What you should do ->
Rename "screenshot" to "screen capture" throughout the entries below, keeping everything else unchanged and leaving the pictures out.

━━━━━ Records for processing ━━━━━

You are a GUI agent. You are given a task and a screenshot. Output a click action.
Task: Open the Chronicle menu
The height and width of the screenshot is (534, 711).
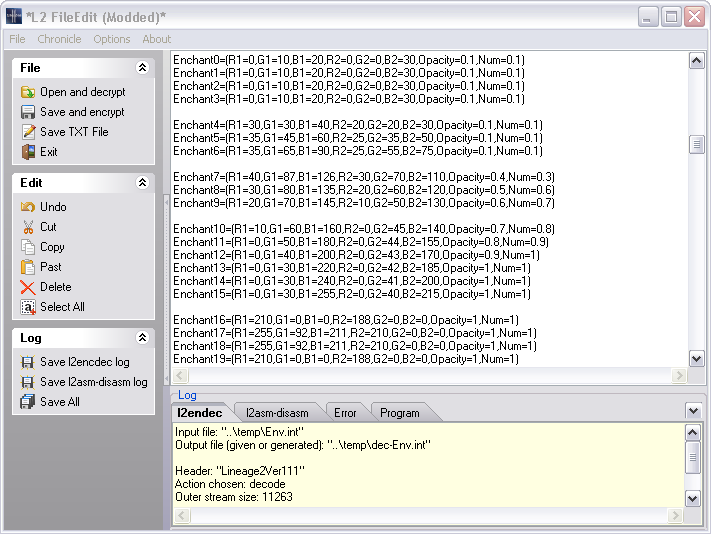tap(59, 39)
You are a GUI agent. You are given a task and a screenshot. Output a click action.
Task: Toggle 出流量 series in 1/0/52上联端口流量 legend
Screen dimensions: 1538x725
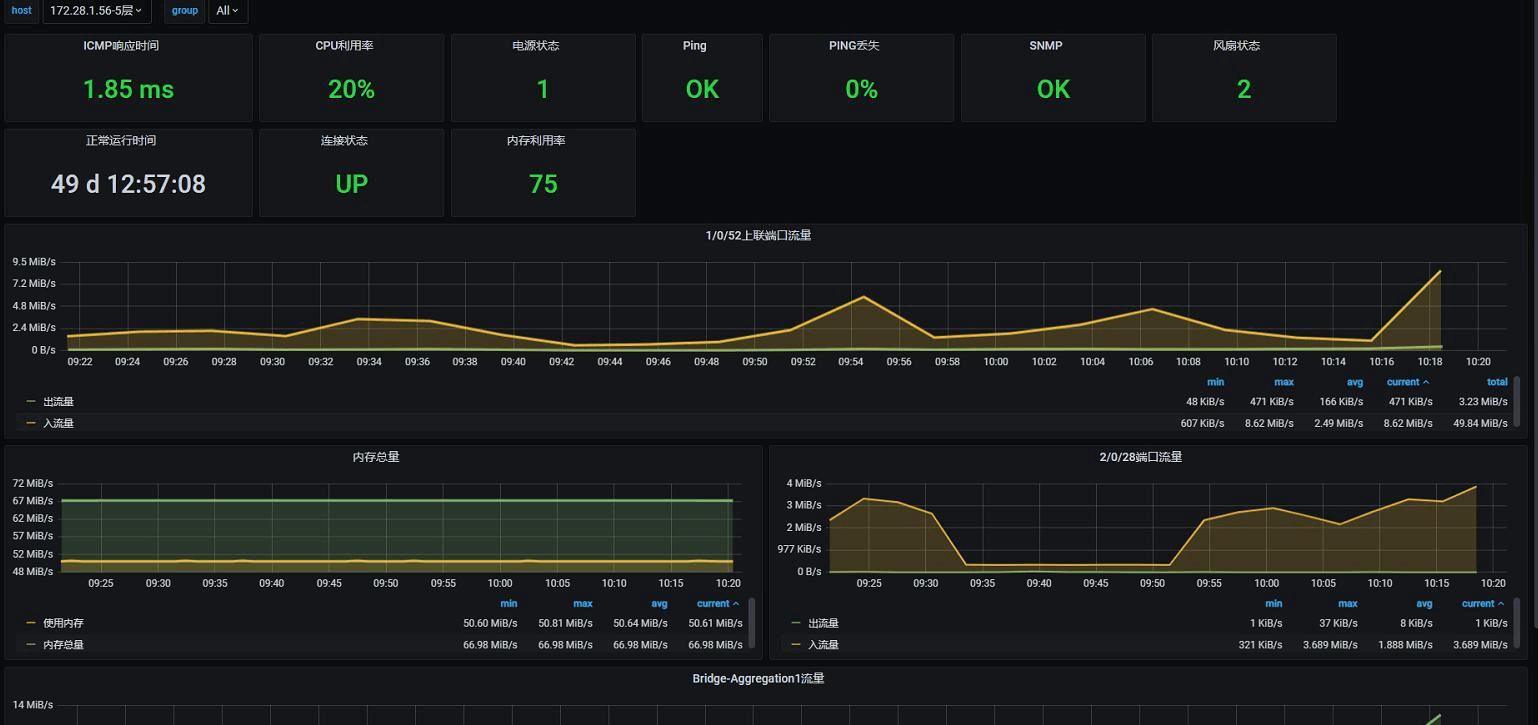[x=58, y=402]
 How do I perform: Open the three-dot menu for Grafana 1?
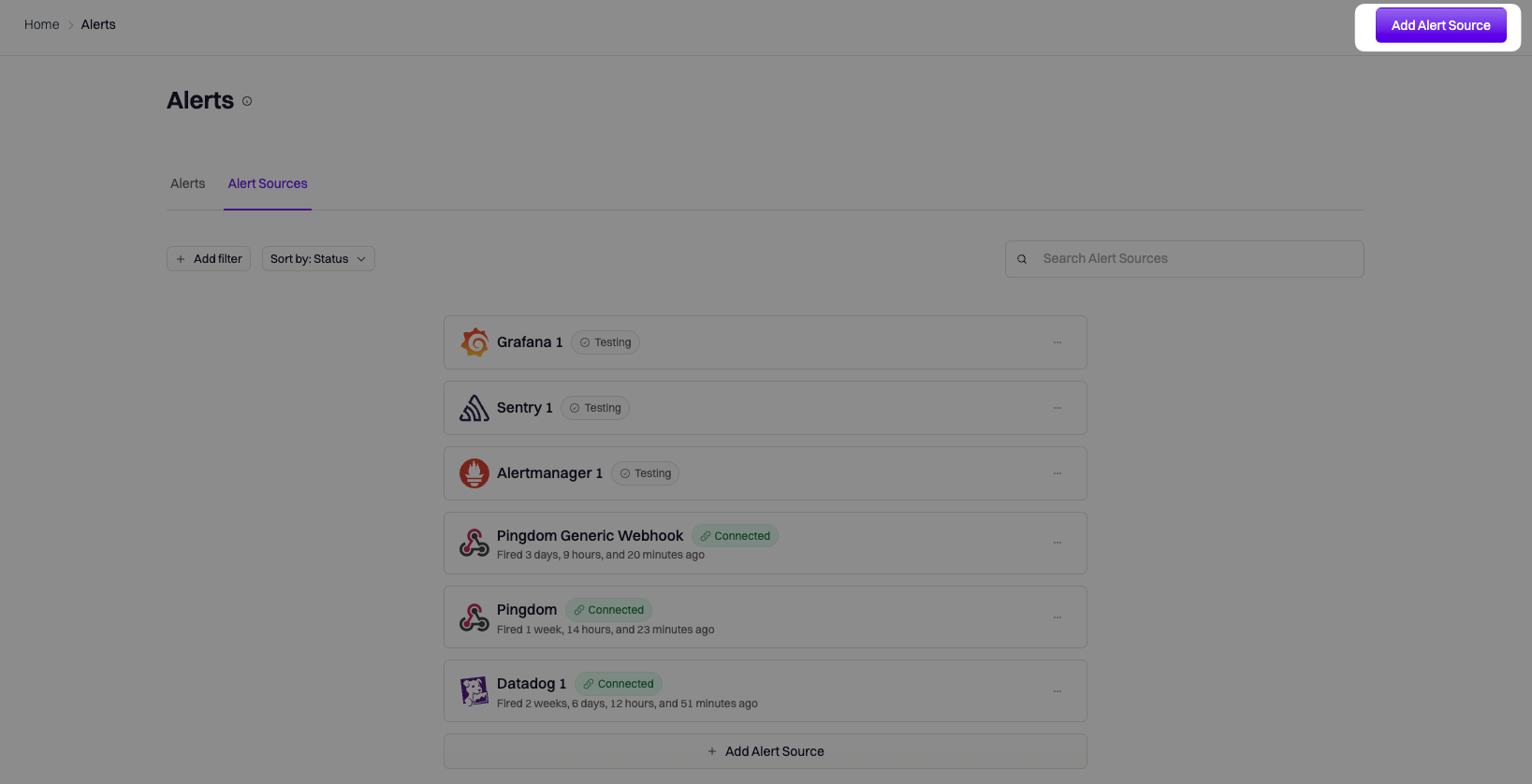pyautogui.click(x=1058, y=342)
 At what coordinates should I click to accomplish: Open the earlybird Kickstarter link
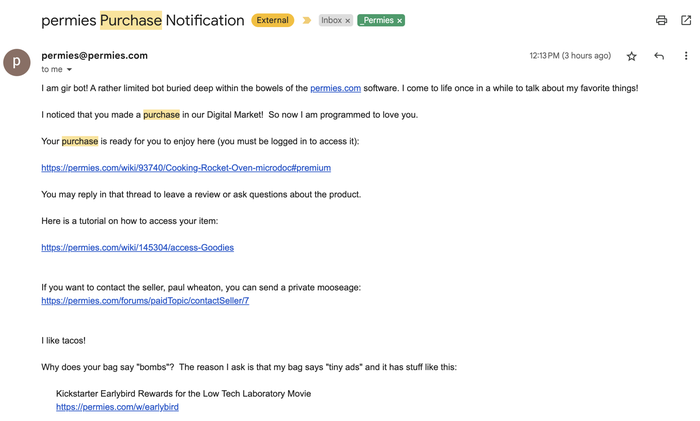point(117,407)
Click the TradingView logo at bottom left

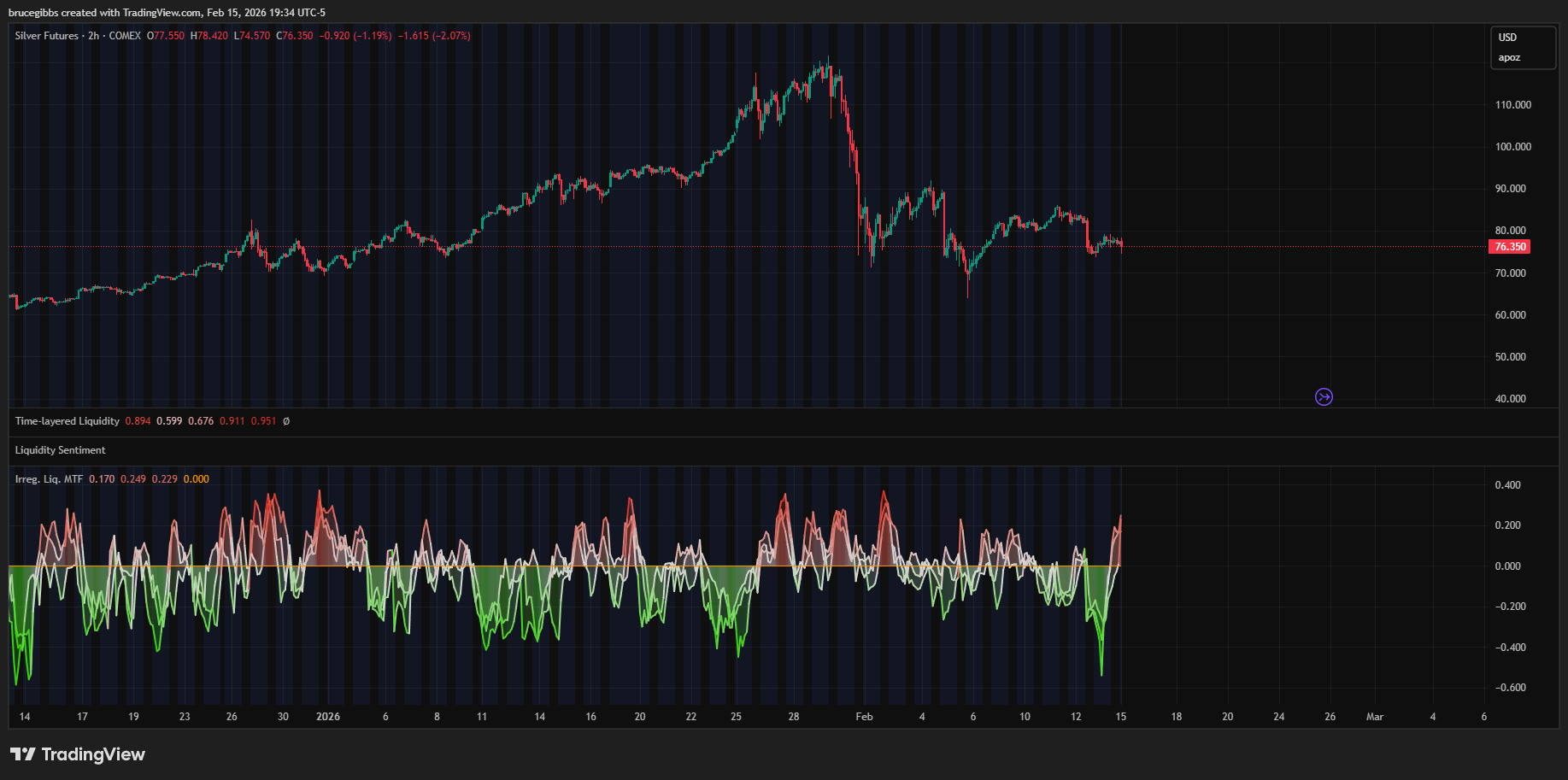pos(78,754)
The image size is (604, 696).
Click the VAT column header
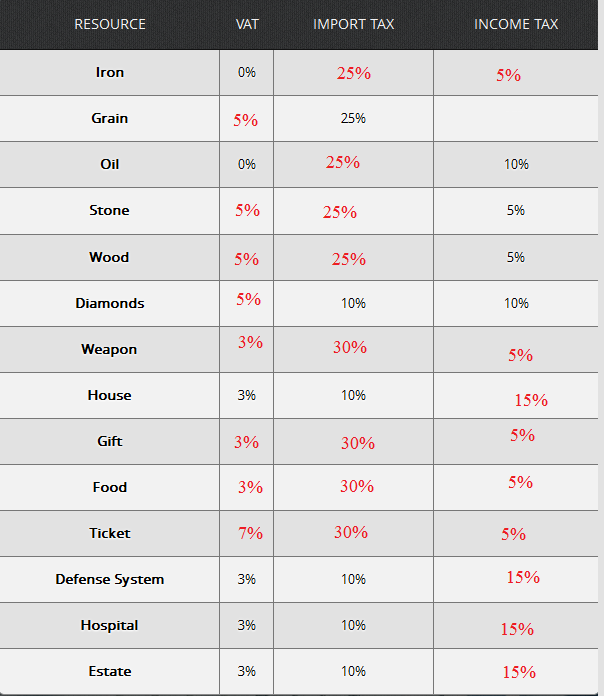coord(247,24)
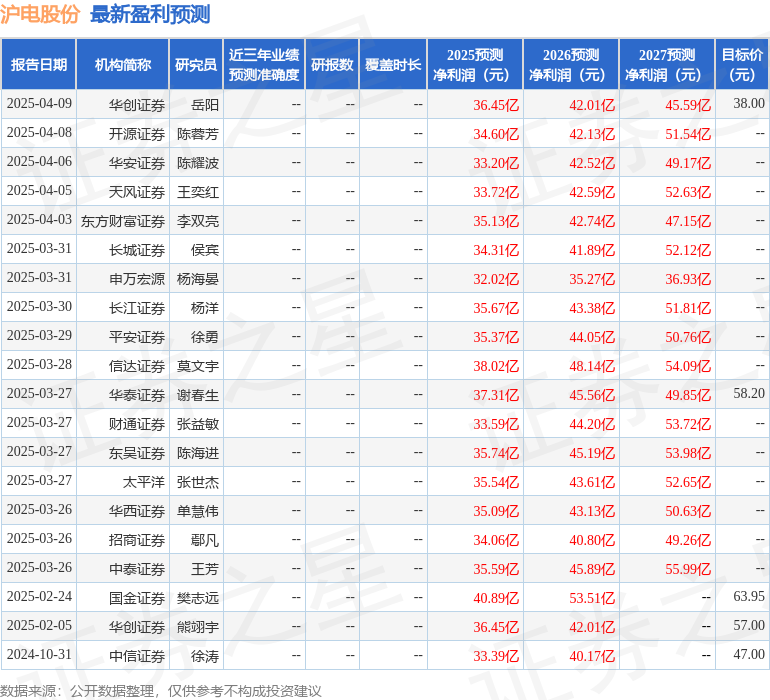Click the 2025-04-09 report date cell

[x=39, y=104]
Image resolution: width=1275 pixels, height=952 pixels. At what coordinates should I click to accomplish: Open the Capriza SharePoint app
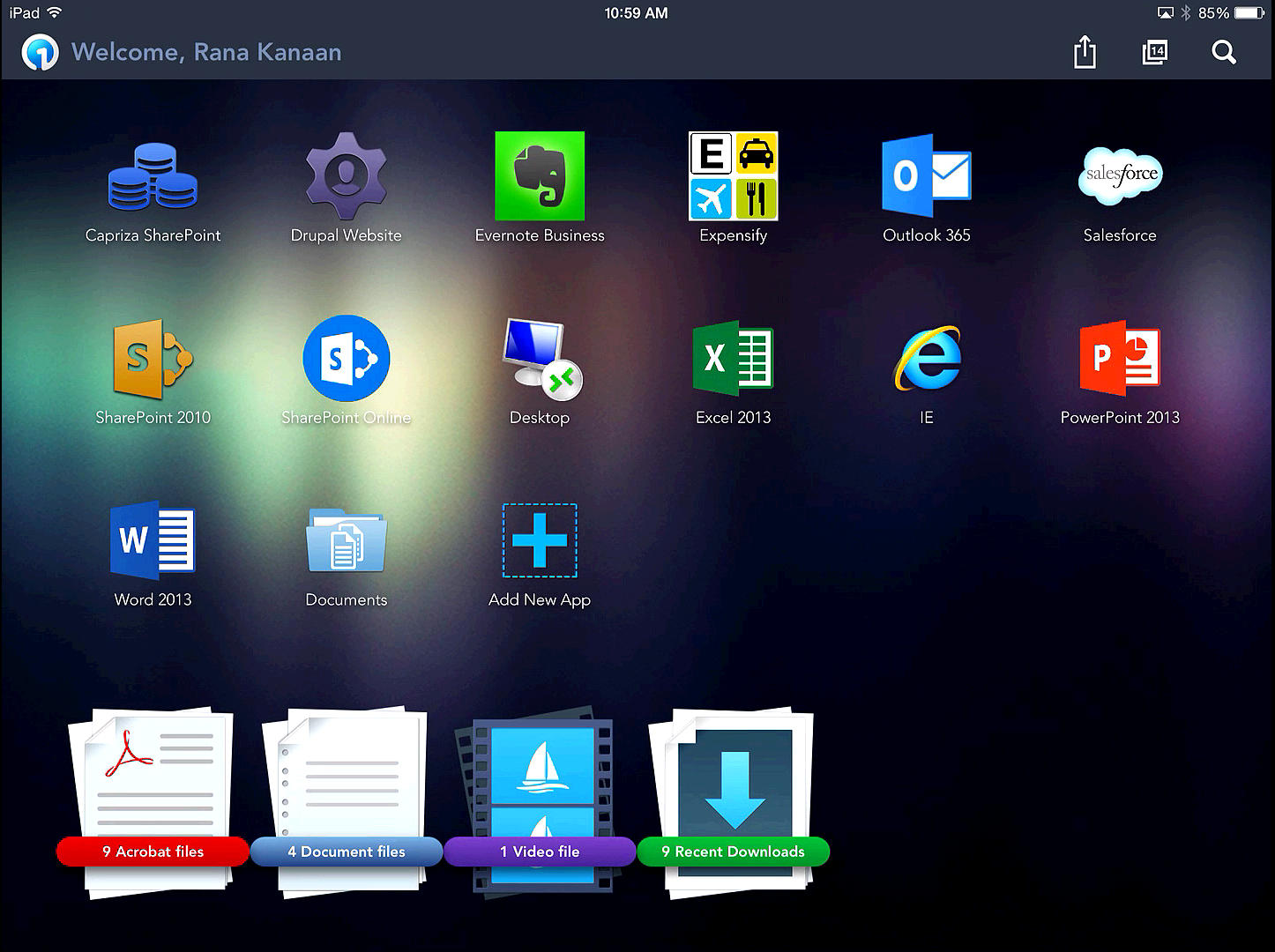[153, 176]
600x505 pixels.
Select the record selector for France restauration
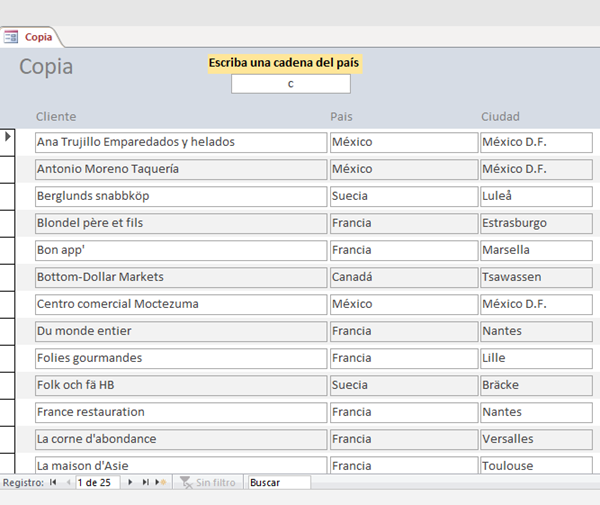click(8, 412)
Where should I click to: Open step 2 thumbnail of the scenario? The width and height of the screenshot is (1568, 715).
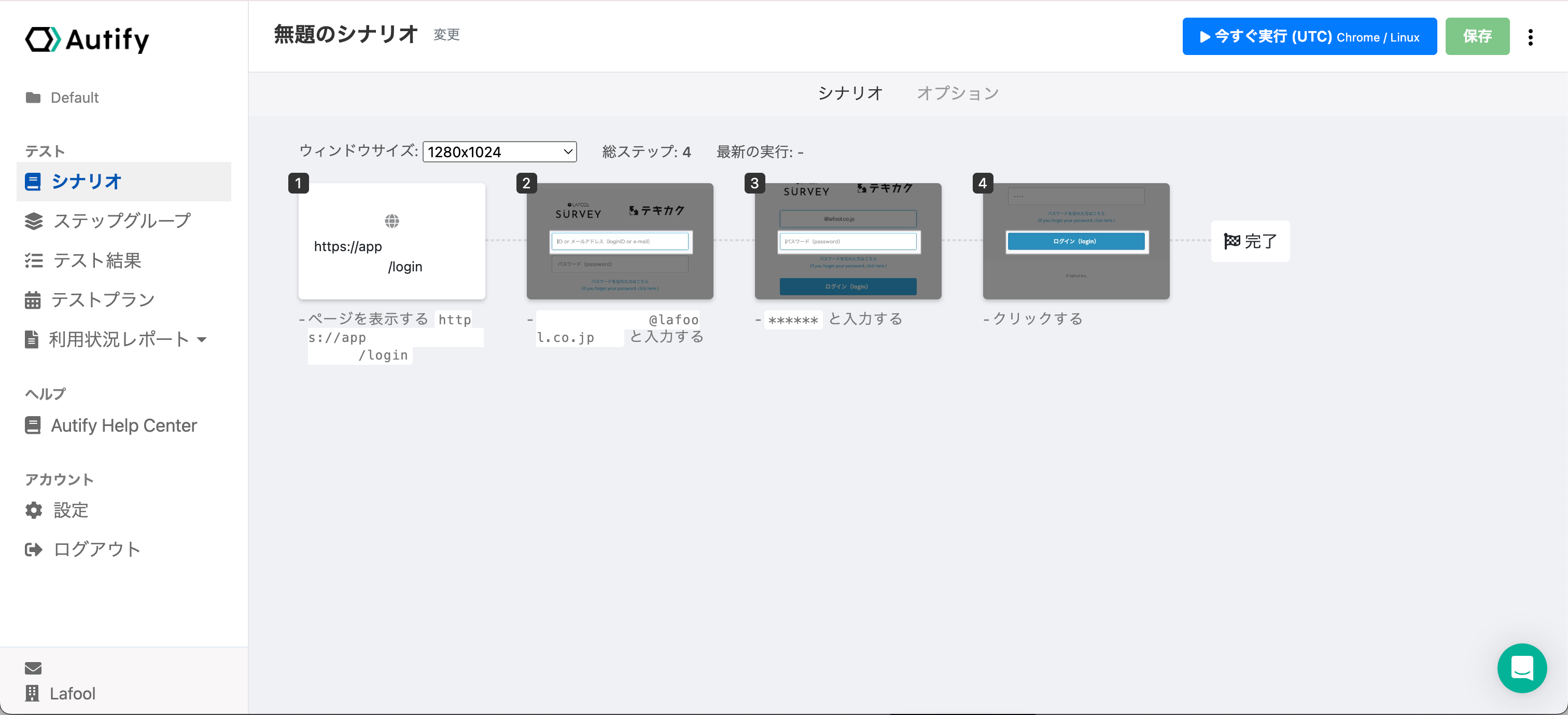(619, 241)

━━━━━

Correct response ->
You are a GUI agent. You are given a task and a screen capture. Output a click action.
Task: Open the Chronicle menu
The height and width of the screen capture is (534, 711).
tap(59, 39)
You are a GUI agent. You are given a task and a screen capture. Output a click action.
Task: Toggle 出流量 series in 1/0/52上联端口流量 legend
Screen dimensions: 1538x725
[x=58, y=402]
 How do I perform: Open the three-dot menu for Grafana 1?
pyautogui.click(x=1058, y=342)
 At what coordinates should I click to accomplish: Open the earlybird Kickstarter link
point(117,407)
Click the TradingView logo at bottom left

pos(78,754)
The image size is (604, 696).
Click the VAT column header
coord(247,24)
Click the 2025-04-09 report date cell

[x=39, y=104]
Image resolution: width=1275 pixels, height=952 pixels. At what coordinates should I click to accomplish: Open the Capriza SharePoint app
[153, 176]
600x505 pixels.
Select the record selector for France restauration
click(8, 412)
Where should I click to: Open step 2 thumbnail of the scenario? The width and height of the screen capture is (1568, 715).
(619, 241)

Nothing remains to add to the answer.